Jonathan Lebon [Fri, 17 Jan 2014 17:11:20 +0000 (12:11 -0500)]
stap[run/dyn]: disable colors when SYSTEMTAP_COLORS empty
The current behaviour of SYSTEMTAP_COLORS is to turn on colors if it is
not set, or set but empty, and to turn off colors when set and invalid.
With this patch, rather than having users purposely make it invalid to
turn off colors, we interpret a set but empty SYSTEMTAP_COLORS to mean
turning colors off.
Jonathan Lebon [Thu, 16 Jan 2014 22:21:41 +0000 (17:21 -0500)]
PR15781: fix suggestion logic for optional probes
We previously used the heuristic of not suggesting functions for
optional probes to get around issues with recursive calls to
derive_probes from globby probes. This had the disadvantage that
suggestions could not be made for truly (script-level) optional probes.
We now add the new field 'from_glob' to probe_point which tracks whether
the probe_point was created out of a globby pp. We can thus now easily
determine when it is correct to suggest something, and when we should
suggest nothing but rather accumulate modules to suggest from.
Jonathan Lebon [Thu, 16 Jan 2014 22:13:36 +0000 (17:13 -0500)]
elaborate.cxx: save up all errors from optional pps
We remember all semantic_error objects caught even for optional probe
points so that if we get an error for a non-optional probe point, we
also print out the info of optional probe points that failed. This
gives users a clearer picture of why the whole probe failed.

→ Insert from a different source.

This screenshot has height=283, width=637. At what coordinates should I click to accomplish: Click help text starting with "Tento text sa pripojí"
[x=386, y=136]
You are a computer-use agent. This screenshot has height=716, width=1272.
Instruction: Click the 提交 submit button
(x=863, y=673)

Jonathan Lebon [Thu, 16 Jan 2014 22:07:03 +0000 (17:07 -0500)]
semantic_error: let it own its chain
This patch simplifies the way semantic_error chains are used by allowing
the parent object to own its chain. Upon setting the chain, the parent
creates a copy and keeps it secret, to be de-allocated upon destruction.
The patch also modifies the semantic_error constructor to allow the
chain to be also set at the same time.
Lukas Berk [Mon, 20 Jan 2014 20:39:35 +0000 (15:39 -0500)]
Add java backtrace test
*java.exp - delay removal of singleparam.class so backtrace test can use
it, also add the backtrace testcase
*singleparam.java - have method's call each other in the same order
instead of having each called directly from main,
this allows for a better backtrace
*java.stp - renamed to singleparam.stp for consistency with other tests
Lukas Berk [Mon, 20 Jan 2014 20:33:25 +0000 (15:33 -0500)]

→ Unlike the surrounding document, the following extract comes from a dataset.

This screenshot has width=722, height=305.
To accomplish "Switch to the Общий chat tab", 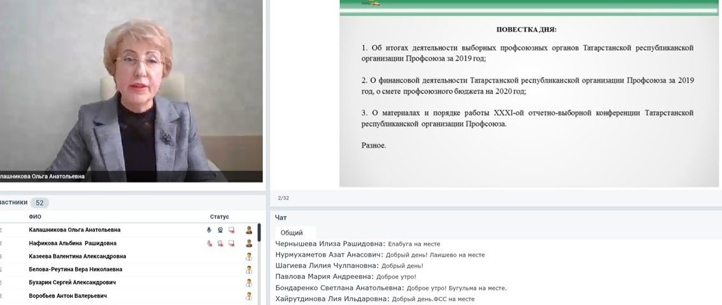I will (292, 233).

Update/correct java testcase string
A remanent of when pn() originally passed the class.method name. This was
changed before the 2.2.1 release due to the fact byteman can't (yet)

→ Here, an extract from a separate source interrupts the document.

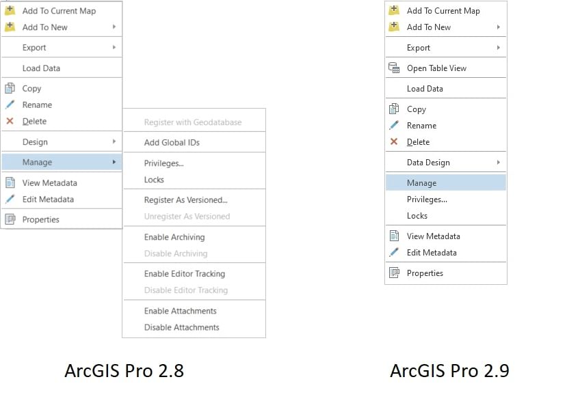Click the Copy icon in the 2.8 menu
This screenshot has height=401, width=580.
point(10,88)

properly pass that, so the unique identifier was changed. We should
update what the testcase is looking for just the parameter that was
passed.
* testsuite/systemtap.apps/java.exp - update search strings in test
Lukas Berk [Mon, 20 Jan 2014 20:30:54 +0000 (15:30 -0500)]
Fix how stapbm passes itself the methodname
*java/stapbm.in - we need to make sure stapbm passes the methodname with
the surrounding quotes in case there are multiple
parameters in the method call (otherwise stambm will
call itself with up to 17 parameters and error out)
Lukas Berk [Fri, 17 Jan 2014 23:26:58 +0000 (18:26 -0500)]
Add java backtrace functionality
This commit adds two functions, sprint_java_backtrace() and
print_java_backtrace. The former returns the java backtrace as one
string (may need to set the -DMAXSTRINGLEN var to read the entire
backtrace), and latter prints the java backtrace one line at a time.
*java/HelperSDT.c - Add METHOD_STAP_BT and _METHOD_BT_DELETE jni
functions
*java/HelperSDT.h - ditto
*java/..../HelperSDT.java - ditto
*java/stapbm.in - add conditional calls to functions based on backtrace
flag status
*tapset-method.cxx - add the probe points for METHOD_STAP_BT and
METHOD_BT_DELETE to be handled
*tapset/java.stp - add sprint_java_backtrace and print_java_backtrace functions
David Smith [Fri, 17 Jan 2014 19:21:40 +0000 (13:21 -0600)]
Improve avahi string list handling.
* csclient.cxx (get_value_from_avahi_string_list): Rewrite
extract_field_from_avahi_txt() to use native avahi string list
functions.
(resolve_callback): Call new function.
David Smith [Fri, 17 Jan 2014 18:11:51 +0000 (12:11 -0600)]
Handle updated server messages in server_[args,concurrency].exp testcases.
* testsuite/systemtap.server/server_args.exp
(stap_direct_and_with_client): Handle more than one hostname to skip.
* testsuite/systemtap.server/server_concurrency.exp: Handle new network
port message output.
Josh Stone [Fri, 17 Jan 2014 06:10:34 +0000 (22:10 -0800)]
Remember which rpms have been checked in the session
When the kernel or any userspace file is missing debuginfo, we run an
rpm query so packages can be suggested. If the user tries many such
probes on the same target, it's a waste to repeat the same query. Now
we remember which targets have already been checked in the session.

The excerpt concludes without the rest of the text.